Dr. Michael LaitmanLe Baal HaSoulam : « Commentaire de la Haggadah de Pessakh » (De l’article « Ceci est pour Juda»): «C’est le pain que nos pères ont mangé dans le pays d’Egypte » (La Haggadah de Pessakh): … Il s’ensuit que la Mitsva de manger une Matza leur a été donnée alors qu’ils étaient encore esclaves, et l’objectif de la Mitsva a été pour le temps de la rédemption puisqu’ils sont sortis dans la hâte ».Cela se produit toujours lorsque nous passons d’un état à l’autre, en laissant le niveau où nous sommes présentement: dans la servitude égyptienne, dirigée par notre ego, Pharaon, notre obstiné « mauvais penchant » qui nous tient en otage et ne nous laisse pas nous élever au-dessus de notre jalousie, notre haine, convoitise et ambition.

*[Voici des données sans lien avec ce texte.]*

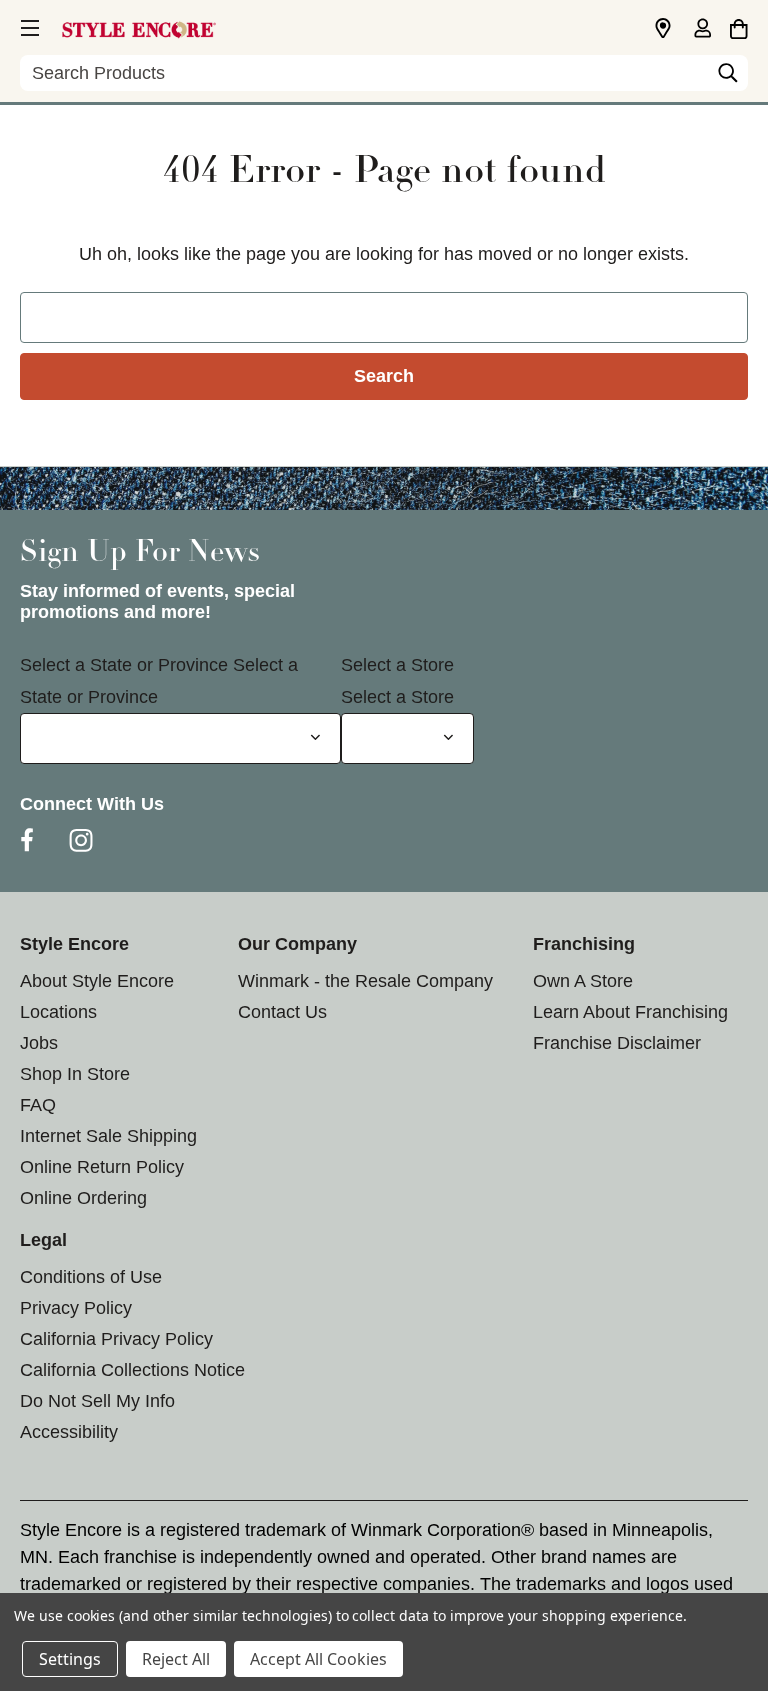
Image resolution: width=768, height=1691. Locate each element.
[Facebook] (27, 840)
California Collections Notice (132, 1370)
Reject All (176, 1659)
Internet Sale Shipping (108, 1136)
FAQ (38, 1105)
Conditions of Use (91, 1277)
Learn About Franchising (630, 1012)
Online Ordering (83, 1198)
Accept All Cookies (318, 1659)
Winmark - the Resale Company (365, 981)
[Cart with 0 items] (738, 26)
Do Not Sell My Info (97, 1401)
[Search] (728, 78)
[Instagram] (81, 840)
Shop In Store (75, 1074)
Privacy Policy (76, 1308)
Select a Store (397, 665)
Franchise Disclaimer (617, 1043)
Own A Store (583, 981)
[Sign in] (702, 30)
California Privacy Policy (116, 1339)
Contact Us (282, 1012)
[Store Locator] (663, 29)
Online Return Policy (102, 1167)
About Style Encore (97, 981)
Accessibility (69, 1432)
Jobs (39, 1043)
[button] (28, 25)
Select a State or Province (124, 665)
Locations (58, 1012)
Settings (70, 1659)
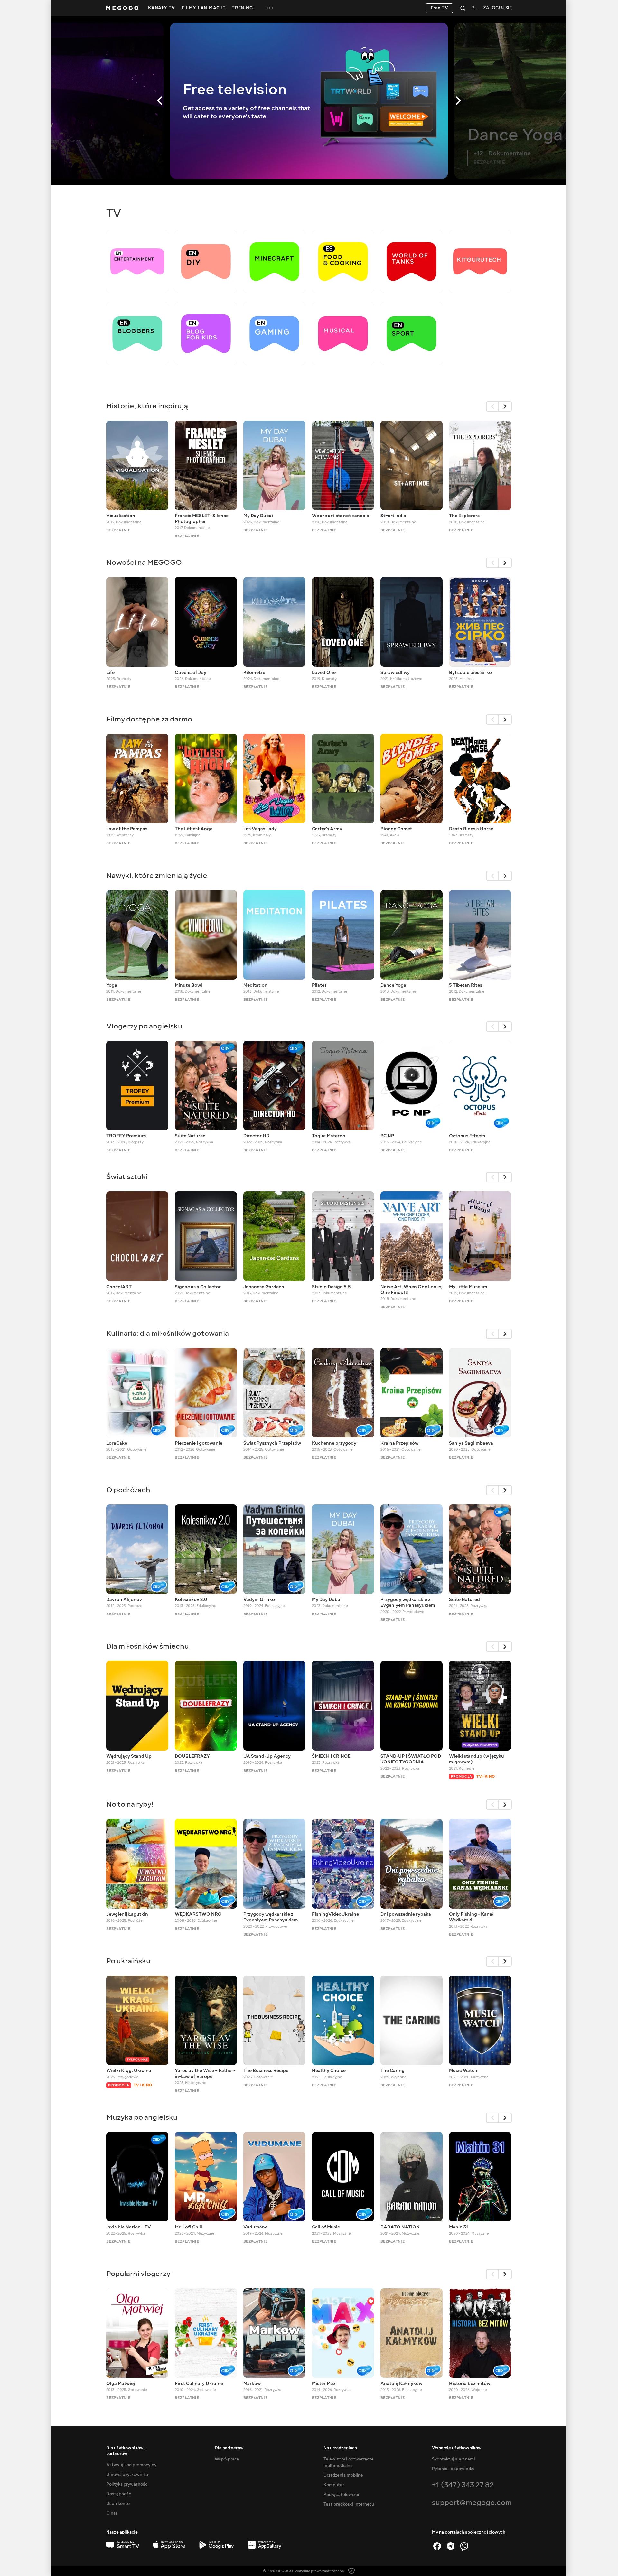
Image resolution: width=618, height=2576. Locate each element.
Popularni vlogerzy (138, 2274)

Essayons autant que nous pourrions, nous ne pouvons pas encore nous élever au-dessus de ces propriétés égoïstes et nous lier nous-mêmes les uns aux autres par des liens qui correspondent au degré suivant la sortie d’Egypte. Nous sommes toujours dans l’impossibilité de devenir «comme un seul homme dans un seul cœur », réaliser la garantie mutuelle pour que la force intégrante de l’amour et du don sans réserve considérés comme le Créateur se révèlent.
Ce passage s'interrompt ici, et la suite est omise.